**Provided text**
MCPPerformanceToken Efficiency

MCP + Code Execution: How AI Agents Slash Token Usage by 98% on Data-Heavy Tasks

March 5, 2025·5 min read

Context window efficiency is one of the most consequential design decisions in production AI agent architecture. Two patterns drain it unnecessarily: loading every tool definition into context at startup, and allowing intermediate data results to accumulate in the model's attention window even after they have been processed. Both problems have architectural solutions.

The Token Overhead Problem

In a conventional MCP setup, every server's tool definitions — names, descriptions, JSON Schemas — load into context at the start of each session. A modest five-server configuration covering code repositories, messaging, analytics, CRM, and file storage can consume 55,000 to 150,000 tokens before the first user message is processed. On top of this, when an agent fetches data from those tools — paginated API results, database rows, log lines — those results flow into context and stay there, even after they are no longer needed for reasoning.

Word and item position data
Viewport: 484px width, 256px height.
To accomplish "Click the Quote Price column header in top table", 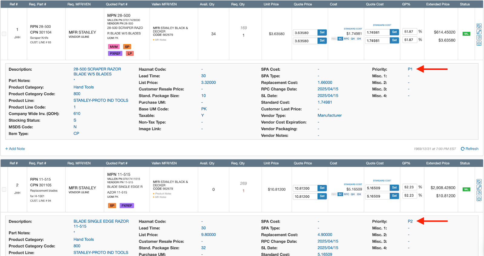I will click(x=303, y=4).
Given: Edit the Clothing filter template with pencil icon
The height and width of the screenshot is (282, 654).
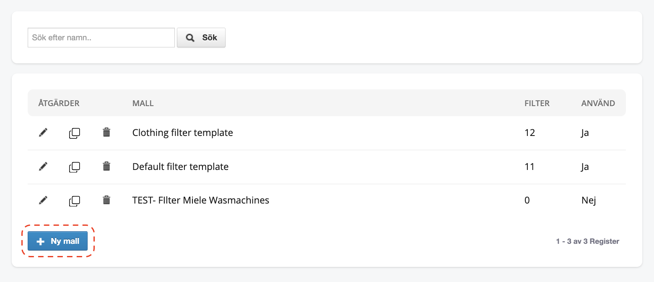Looking at the screenshot, I should click(x=43, y=133).
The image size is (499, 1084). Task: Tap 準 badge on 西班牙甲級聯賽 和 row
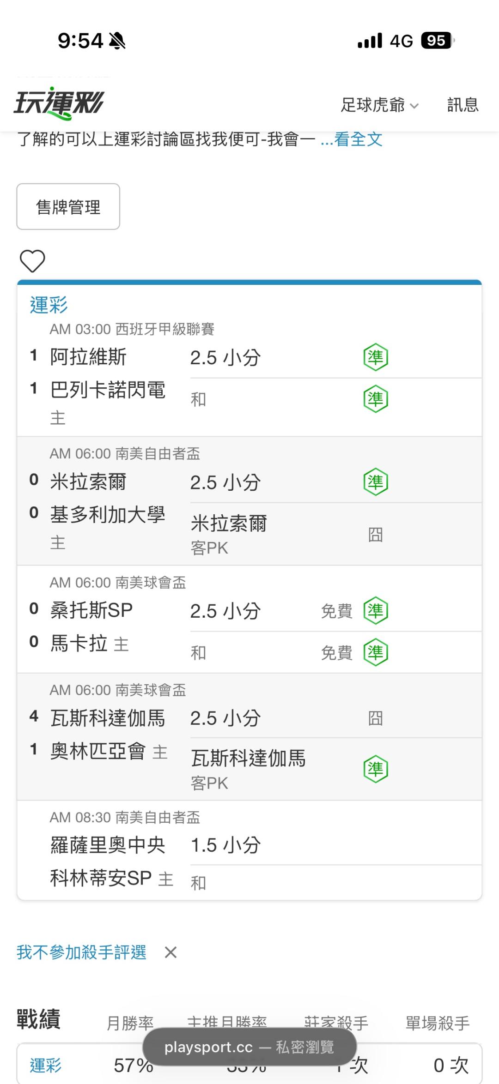click(x=376, y=399)
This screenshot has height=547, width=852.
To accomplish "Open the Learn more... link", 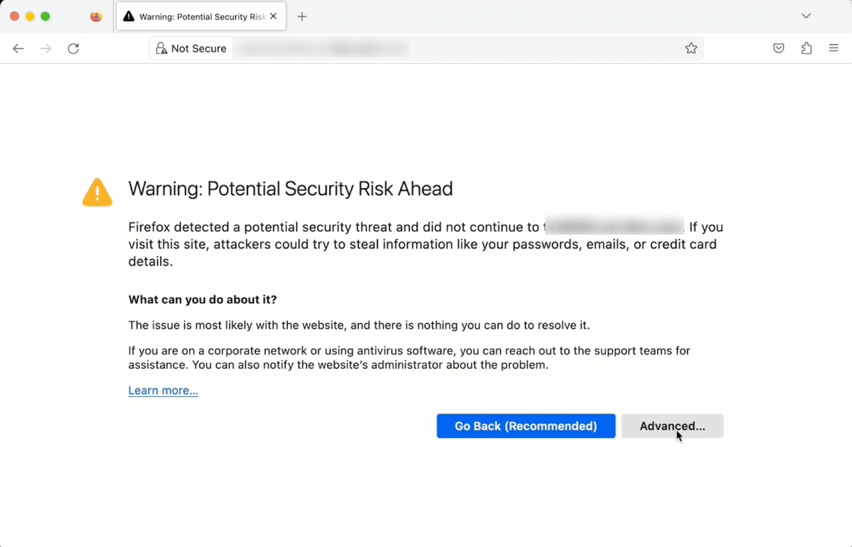I will tap(163, 390).
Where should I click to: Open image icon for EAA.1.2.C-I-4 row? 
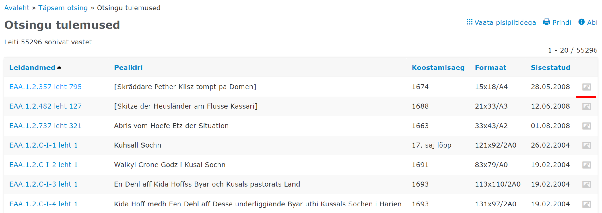586,204
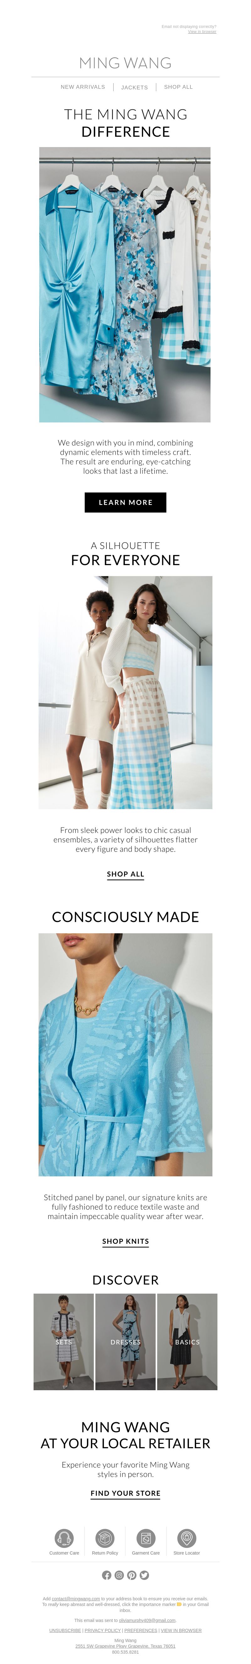Open Shop All in top navigation
The image size is (251, 1664).
(179, 87)
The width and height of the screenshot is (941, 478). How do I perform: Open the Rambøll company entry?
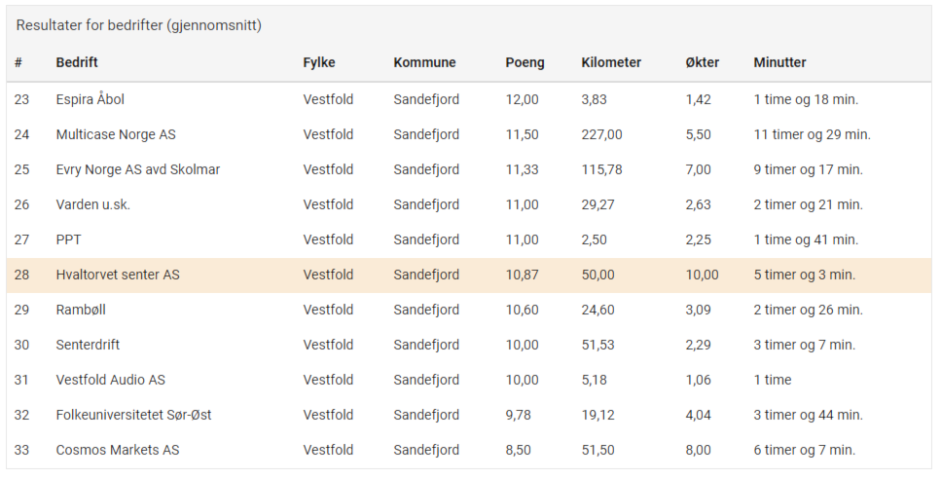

**Tasks and exercises**
A. Answer these questions using the article on MCP token efficiency, one answer per line:
(i) What are the two patterns said to drain context window efficiency?
(ii) What three things make up each server's tool definitions in a conventional MCP setup?
(iii) How many tokens can a five-server configuration consume before the first user message is processed?
B. Write out the passage of the article on MCP token efficiency starting at "The Token Overhead" and ending at "needed for reasoning.".
C. Continue the article on MCP token efficiency from the point where it stops.

**Outputs in order**
A.
(i) Loading every tool definition into context at startup, and allowing intermediate data results to accumulate in the model's attention window even after they have been processed.
(ii) Names, descriptions, and JSON Schemas.
(iii) 55,000 to 150,000 tokens.

B.
The Token Overhead Problem

In a conventional MCP setup, every server's tool definitions — names, descriptions, JSON Schemas — load into context at the start of each session. A modest five-server configuration covering code repositories, messaging, analytics, CRM, and file storage can consume 55,000 to 150,000 tokens before the first user message is processed. On top of this, when an agent fetches data from those tools — paginated API results, database rows, log lines — those results flow into context and stay there, even after they are no longer needed for reasoning.

C.
Discovery-First Tool Loading

An alternative approach treats MCP servers as a discoverable filesystem rather than a pre-loaded registry. Servers are organized in a directory tree where each server has its own subdirectory containing individual tool files:

text

servers/
├── github/
│   ├── createPullRequest.ts
│   └── index.ts
├── salesforce/
│   ├── updateRecord.ts
│   └── index.ts
└── analytics/
    ├── queryMetrics.ts
    └── index.ts

Instead of loading all definitions upfront, the agent navigates the filesystem to discover which servers exist, then reads only the specific tool file needed for the current step. An optional search_tools capability enables natural-language filtering — returning just tool names, descriptions, or full schemas depending on what the agent needs. Published benchmarks show this approach reduces definition overhead from 150,000 tokens to roughly 2,000 — a 98.7% reduction.

Filtering Data Before It Reaches the Model

For data-intensive operations, the agent writes and executes filtering code locally rather than pulling raw results into the model's context. Consider a spreadsheet with 10,000 rows representing orders in various fulfillment states. Instead of returning all 10,000 rows to the model, the agent executes a script that filters locally and returns only the 5 rows with status 'pending'. The model sees a clean, targeted result rather than a massive data dump it would have to reason over.

This pattern also applies to log analysis, database queries, and any paginated API where the raw result set is orders of magnitude larger than the relevant subset.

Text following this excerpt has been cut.